Juan Cueto murió esta semana en Madrid. Tenía 76 años. Desde hacía meses, quizá un año, había dejado de tener actividad pública, asaltado por la enfermedad y por la cirugía, y descansaba en una residencia de Madrid, adonde fui a verle en esos últimos tiempos de su vida fructífera y extraordinaria. Fue uno de los grandes hombres de la modernidad española, rompió los diques de su propia época y regaló a su alrededor conocimiento y riesgo, pensamiento y acción.

Dejó atrás una gran obra hablada y escrita. Fue tanto lo que aportó a los que tuvo a su alrededor que hablar de él es como referirse a un universo en el que sus destellos, como memoria o referencia, siguen marcando la vida como ilusión o como aventura.

Su desaparición significa el fin del símbolo de una época. Una metáfora difícil de definir porque tiene todos los contornos de lo extraordinario, ya que su figura representa las ilusiones de modernidad de una época y es triste considerar que ya esos tiempos son recuerdo, no estamos en la mejor época de la conversación española que él ayudó a representar, tampoco es tiempo de las mezclas culturales que preconizó, y sobre todo ya no es bienvenida la lectura como sustento del saber. Fue, esto es así, el hombre que ayudó a cambiar la conversación española, que transitó, gracias a él, de lo rancio a lo moderno a una velocidad de vértigo.

Juan Cueto rompió los moldes de la conversación española. En prensa, radio y televisión, en filosofía, en discusión privada y pública, en el comportamiento verbal de los universitarios y de los periodistas.

Hizo de su espontaneidad una forma de darle alegría al rigor, convirtió las invenciones contemporáneas en espejo de lo que fue, en el pasado, el núcleo del saber.

Su alegría se basaba en la combinación: en una fotografía republicada estos días se le ve rodeado de libros y periódicos. En medio de esa imagen, rodeando su figura de periodista contracultural, una radio último modelo resultaba el símbolo de otros artilugios (antenas parabólicas, tocadiscos, los últimos libros hallados en París o en Roma) que en su casa eran vecinos íntimos del diccionario Covarrubias.

No presumió nunca de nada, sino de inventar y de reír. Su carcajada era intelectual, pero sonaba como la de un joven universitario que no se tomara en serio la solemnidad de los profesores. Su diálogo con el pasado era platónico y aristotélico, y en Europa llegó a ser un gurú aceptado como contertulio de Enzensberger o Eco, ambos cultos representantes de una época que él quería mezclar con los monigotes del posfranquismo.

La mezcla fue su ambición, y por eso aceptó ser, en España, en Francia y en Italia, el que llevara la extraña invención de la televisión de pago como buena nueva de una nueva manera de mirar la caja que él sabía que no era tan tonta.
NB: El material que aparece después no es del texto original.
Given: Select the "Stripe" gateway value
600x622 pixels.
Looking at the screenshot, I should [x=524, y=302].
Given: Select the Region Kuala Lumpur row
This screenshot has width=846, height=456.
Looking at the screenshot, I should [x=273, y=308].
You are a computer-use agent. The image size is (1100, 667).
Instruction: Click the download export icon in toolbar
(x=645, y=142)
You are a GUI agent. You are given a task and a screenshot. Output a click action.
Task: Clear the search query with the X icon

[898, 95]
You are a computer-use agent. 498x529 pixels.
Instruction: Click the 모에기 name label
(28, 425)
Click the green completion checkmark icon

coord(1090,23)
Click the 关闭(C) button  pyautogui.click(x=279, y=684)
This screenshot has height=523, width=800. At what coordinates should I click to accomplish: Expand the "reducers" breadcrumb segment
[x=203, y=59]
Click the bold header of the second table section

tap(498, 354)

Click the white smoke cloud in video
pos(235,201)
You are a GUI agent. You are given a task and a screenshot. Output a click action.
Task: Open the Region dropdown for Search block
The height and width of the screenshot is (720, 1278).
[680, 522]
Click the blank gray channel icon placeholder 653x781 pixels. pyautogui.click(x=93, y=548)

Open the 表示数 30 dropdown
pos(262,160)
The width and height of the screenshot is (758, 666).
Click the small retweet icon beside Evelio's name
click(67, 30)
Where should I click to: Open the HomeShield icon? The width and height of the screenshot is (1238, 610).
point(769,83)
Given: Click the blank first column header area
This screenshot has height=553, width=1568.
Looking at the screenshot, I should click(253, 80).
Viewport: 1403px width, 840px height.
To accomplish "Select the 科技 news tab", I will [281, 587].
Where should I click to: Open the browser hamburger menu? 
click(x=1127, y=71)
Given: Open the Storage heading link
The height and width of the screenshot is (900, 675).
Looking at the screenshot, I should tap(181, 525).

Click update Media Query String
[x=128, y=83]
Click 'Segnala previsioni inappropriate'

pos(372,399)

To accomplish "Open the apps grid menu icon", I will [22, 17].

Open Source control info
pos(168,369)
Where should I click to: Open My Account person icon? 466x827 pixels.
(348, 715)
Mezcló los libros con el fútbol, con las artes visuales, e inventó también una combinación insólita, y exótica, la lentitud y la prisa. Él, tan apresurado e inteligente, importó de Italia aquella tendencia que recomendaba a los seres apresurados del tercer milenio a bajar el ritmo, conducir por caminos vecinales, tomar agua o tranquilizantes naturales para atenuar el ruido contemporáneo.

Además de todo esto, este gran personaje medieval y moderno, practicante asiduo de la sorpresa y de la alegría de vivir, de la luz de las noches, recreó para todos la energía. Energía para pensar, energía para compartir, energía para burlarse de la solemnidad contemporánea.

Puso tanto empeño como generosidad en todo lo que hizo que parecía que iba a ser inmortal. En cierto modo lo es, pues sus enseñanzas fueron tan extraordinarias que, mientras vivamos, los que lo escuchamos hablar y decir nunca dejaremos de decir que Juan Cueto no fue tan solo un gurú o un adivino, sino un ser múltiple que se hizo a sí mismo un monumento borgiano, un infinito ser humano que habita en nosotros y en todas partes.

Parece mentira un mundo sin Juan Cueto.